■ Okuma Parçası
◇ ◇ ◇

KUR'ÂN'DAKİ İFADELER ve MÜFESSİRLERİN GÖRÜŞLERİ
1) "Ezvâc" ya da "zevceyn" kelimelerinin geçtiği âyetlere dikkatle bakıldığı zaman, bu kelimelerin "çiftler" ya da "iki çift" anlamına gelmedikleri görülecektir. Allahu Teâlâ, En'âm 141. ve 142. âyette nimetlerini sayarken, çardaklı ve çardaksız üzüm bahçelerini çeşit çeşit ürün veren hurma, zeytin, nar ve ekinleri yarattığını, kimi hayvanları yük için, kimini de etinden ve sütünden istifade için yarattığını beyan etmektedir. Ancak müşrikler, bazen erkek hayvanları, bazen dişi hayvanları, bazen de yavrularını haram kabul ediyorlardı (6).
Allah, aynı sûrenin 143. ve 144. âyetlerinde onların bu yersiz tutumlarını yeriyor ve şöyle buyuruyor: "Sekiz eş (semâniyete ezvâc) yarattı. Koyundan iki, keçiden iki. De ki, Allah iki-erkeği mi haram kıldı yoksa iki dişiyi mi? Yoksa iki dişinin rahminde bulunanları mı? Eğer doğru iseniz bana ilimle haber veriniz ve deveden iki, sığırdan iki..."

◇ ◇ ◇

(Kayıtlı girdiler)
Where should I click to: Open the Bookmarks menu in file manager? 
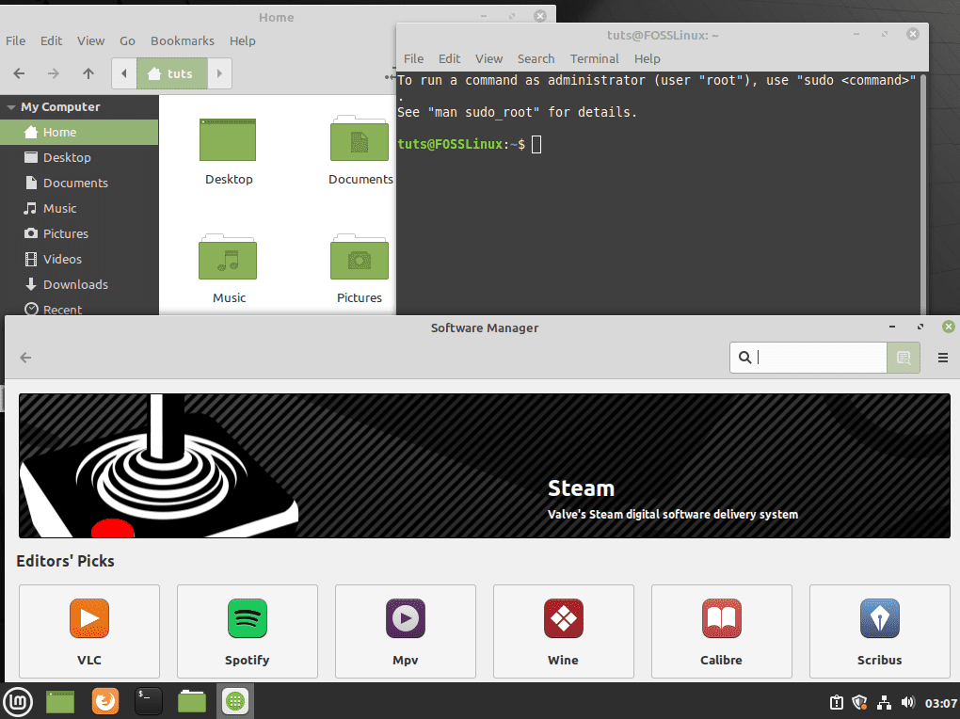(182, 40)
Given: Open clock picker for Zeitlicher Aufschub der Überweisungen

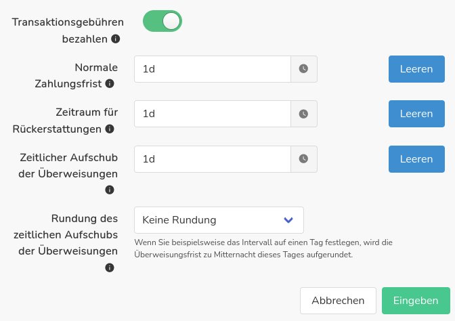Looking at the screenshot, I should (304, 159).
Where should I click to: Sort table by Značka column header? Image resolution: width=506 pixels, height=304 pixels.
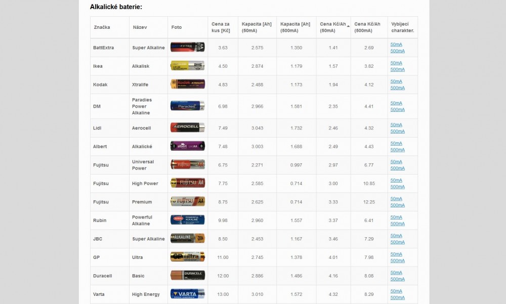[102, 27]
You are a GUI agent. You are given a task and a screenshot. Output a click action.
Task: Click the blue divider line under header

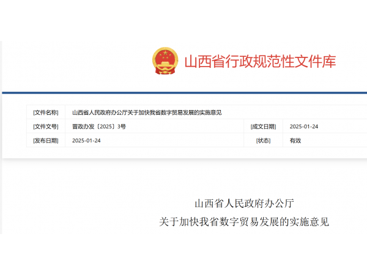pos(184,93)
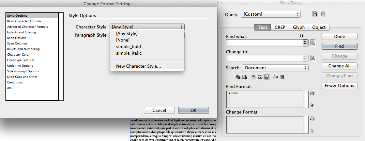The image size is (365, 141).
Task: Click specify attributes to find icon
Action: click(x=312, y=93)
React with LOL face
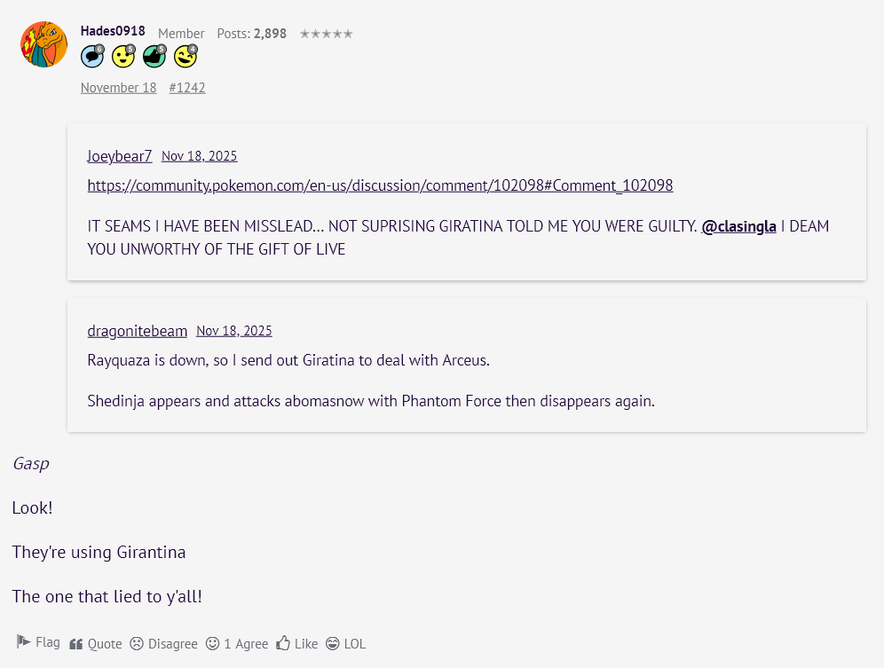 [346, 644]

◇ ◇ ◇

■ Görevler
(a) Parçada geçen bilgilere göre aşağıdaki soruları yanıtlayın.
(i) En'âm 141. ve 142. âyette çeşit çeşit ürün verdiği belirtilenler nelerdir?
(ii) Müşrikler neleri haram kabul ediyorlardı?
(iii) Aynı sûrenin 143. ve 144. âyetlerinde yaratılan sekiz eş hangi hayvanlardandır?
(b) Kayıtlarda "Given: Open clock" ifadesini içeren satırdan başlayıp kayıtların sonuna kadar uzanan satırları JSON dize listesi olarak biçimlendirin. Her satır bir dize olsun, boş satırlar ve resimler yanıta alınmasın.

■ Görev Yanıtları
(a)
(i) Hurma, zeytin, nar ve ekinler.
(ii) Bazen erkek hayvanları, bazen dişi hayvanları, bazen de yavrularını.
(iii) Koyun, keçi, deve ve sığırdan ikişer.

(b)
[
  "Given: Open clock picker for Zeitlicher Aufschub der Überweisungen",
  "Looking at the screenshot, I should (304, 159).",
  "Where should I click to: Sort table by Značka column header? Image resolution: width=506 pixels, height=304 pixels.",
  "[102, 27]",
  "You are a GUI agent. You are given a task and a screenshot. Output a click action.",
  "Task: Click the blue divider line under header",
  "pos(184,93)",
  "The image size is (365, 141).",
  "Task: Click specify attributes to find icon",
  "Action: click(x=312, y=93)",
  "React with LOL face",
  " [346, 644]"
]